The report predicted the diesel fuel pricing to reach $90 per barrel on rising demand.
"Higher US interest rates and a strong dollar could act as a headwind to commodities," it said, adding that the fundamentals were improving for US natural gas, with prices reaching $3.30 per million BTU, and structural demand, especially from liquid natural gas (LNG), outpacing production growth.
Among the precious metals, the report said there was limited upside to gold in 2018, with prices expected to reach $1,326 per ounce.
It issued a bullish macro outlook for 2018, calling for robust global economic growth, steady US expansion and solid stock returns that peak in the first half of the year.

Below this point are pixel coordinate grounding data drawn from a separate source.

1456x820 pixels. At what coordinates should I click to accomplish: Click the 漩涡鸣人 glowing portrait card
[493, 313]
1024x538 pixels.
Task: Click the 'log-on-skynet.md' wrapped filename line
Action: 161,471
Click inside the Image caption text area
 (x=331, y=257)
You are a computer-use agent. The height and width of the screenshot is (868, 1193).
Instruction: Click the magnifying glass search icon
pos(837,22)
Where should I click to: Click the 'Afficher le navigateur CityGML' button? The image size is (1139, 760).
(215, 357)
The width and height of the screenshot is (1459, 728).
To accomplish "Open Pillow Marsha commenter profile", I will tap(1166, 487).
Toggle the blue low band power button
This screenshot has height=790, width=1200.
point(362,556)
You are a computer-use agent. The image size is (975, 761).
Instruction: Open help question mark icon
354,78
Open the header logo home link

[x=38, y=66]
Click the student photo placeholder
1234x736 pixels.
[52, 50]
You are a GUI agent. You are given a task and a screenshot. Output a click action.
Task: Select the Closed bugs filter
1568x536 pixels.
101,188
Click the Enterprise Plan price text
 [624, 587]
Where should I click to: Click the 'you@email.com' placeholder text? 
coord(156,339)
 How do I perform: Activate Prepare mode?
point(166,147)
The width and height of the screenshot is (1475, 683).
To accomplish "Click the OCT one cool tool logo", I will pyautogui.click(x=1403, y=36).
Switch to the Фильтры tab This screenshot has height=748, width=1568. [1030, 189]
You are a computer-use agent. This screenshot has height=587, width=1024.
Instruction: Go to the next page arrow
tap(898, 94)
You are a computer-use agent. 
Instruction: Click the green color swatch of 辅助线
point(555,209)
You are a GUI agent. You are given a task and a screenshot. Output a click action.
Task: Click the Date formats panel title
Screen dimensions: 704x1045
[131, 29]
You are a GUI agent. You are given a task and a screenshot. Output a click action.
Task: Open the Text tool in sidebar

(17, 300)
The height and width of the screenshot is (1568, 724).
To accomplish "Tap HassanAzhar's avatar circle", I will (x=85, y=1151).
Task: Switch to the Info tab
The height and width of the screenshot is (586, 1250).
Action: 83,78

However, it warned of signs that the long bull market run is nearing the end of its leash, triggering a mid-year pullback alongside potential for some of the best returns in the last gasps of the cycle.
The BofA Merrill Lynch team forecasts modest returns in equities and credit negative bond returns, a stronger dollar, higher levels of volatility and tighter credit spreads in 2018.
Inflation is expected to be the big story of the year, particularly in the US, where the labour market is expected to further tighten as inflation pressures are building. Passage of US tax reform is the main upside risk to economic growth, with far-reaching effects, particularly for emerging markets, that have not been fully priced into the market.
"Our overall outlook for the year ahead is macro bullish, so much so that we're ultimately market bearish," said Michael Hartnett, head of Global Investment Strategy, BofA Merrill Lynch Global Research.
"Investors are chasing growth and high-yielding assets in a bull market that's been driven and enabled by central bank liquidity. We see an end to this Icarus trade and an aggressive downgrade of risk assets once profits peak, investor positioning becomes excessively enthusiastic and central banks start withdrawing liquidity as they scale back support."